Paris to deploy 4,000 police to France-Israel UEFA match after Amsterdam violence
Paris police have said that 4,000 officers and 1,600 stadium staff will be deployed for a France v. Israel football match to ensure security in and around the stadium a week after violence between Israelis and pro-Palestine supporters erupted in Amsterdam.
France and Israel are playing in a UEFA Nations League match on Thursday that French President Emmanuel Macron will attend, the Élysée presidential palace said.
"There's a context, tensions that make that match a high-risk event for us," Paris police chief Laurent Nuñez said on French news broadcaster BFM TV, adding authorities "won't tolerate" any violence.
Nuñez said that 2,500 police officers would be deployed around the Stade de France stadium, north of the French capital, in addition to 1,500 others in Paris and on public transportation.
"There will be an anti-terrorist security perimeter around the stadium," Nuñez said.
Security checks will be "reinforced," he added, including with systematic pat-downs and bag searches.
Nuñez said that French organisers have been in contact with Israeli authorities and security forces in order to prepare for the match.
In a statement, Israel's National Security Council warned citizens abroad to avoid sports and cultural events, specifically the match in Paris, and be careful of violent attacks "under the pretence of demonstrations."
Violence in Amsterdam
Video circulating online on Thursday ahead of an Ajax v. Maccabi Tel Aviv game showed a large crowd of Israeli fans chanting anti-Arab slurs on their way to the stadium.
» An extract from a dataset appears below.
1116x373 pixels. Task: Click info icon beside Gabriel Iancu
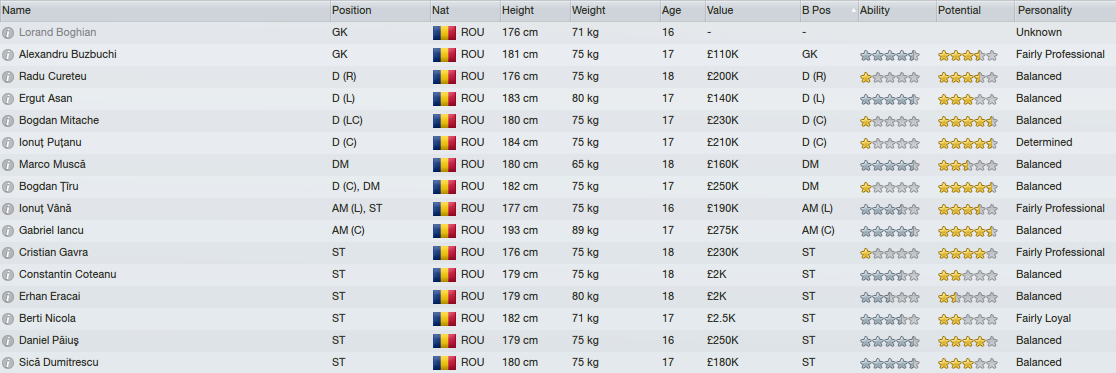click(8, 231)
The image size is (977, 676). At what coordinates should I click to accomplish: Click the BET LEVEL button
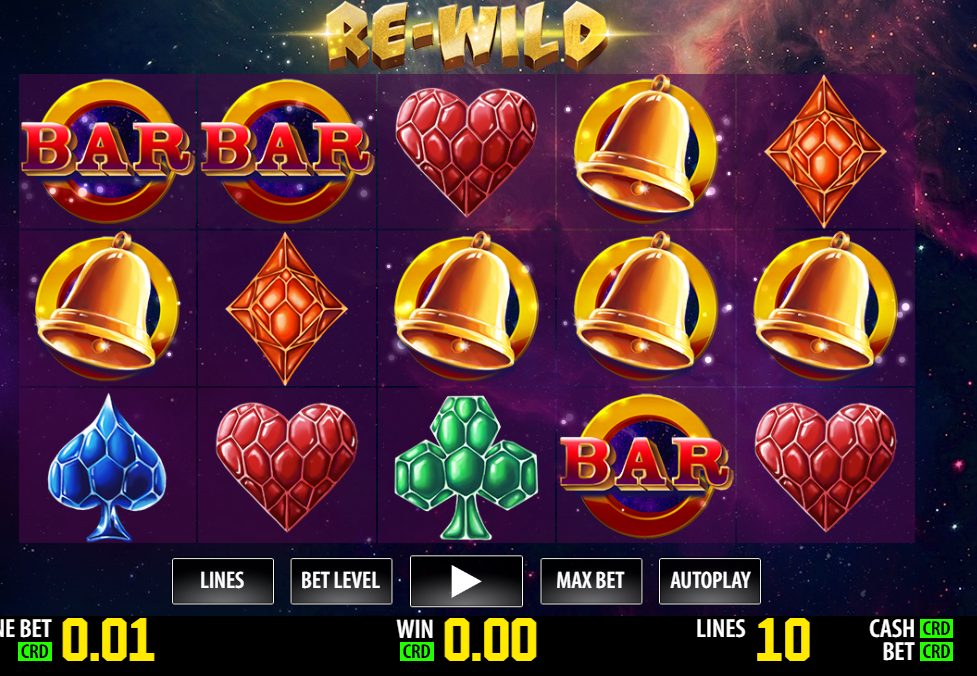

Afterward, youths on scooters and on foot went in search of Israeli fans, punching and kicking them in attacks apparently inspired by calls on social media to target Jewish people.
Five people were treated at hospitals and dozens were arrested after the attacks, which were condemned as antisemitic by authorities in Amsterdam, Israel and across Europe.
On Sunday, Dutch police detained several people for taking part in a demonstration in central Amsterdam that had been forbidden following the violence targeting Israeli fans, a local broadcaster reported.
French Interior Minister Bruno Retailleau confirmed that the France-Israel match would go ahead as planned.
"I think that for a symbolic reason we must not yield, we must not give up," he said, noting that sports fans from around the world came together for the Paris Olympics this year to celebrate the "universal values" of sports.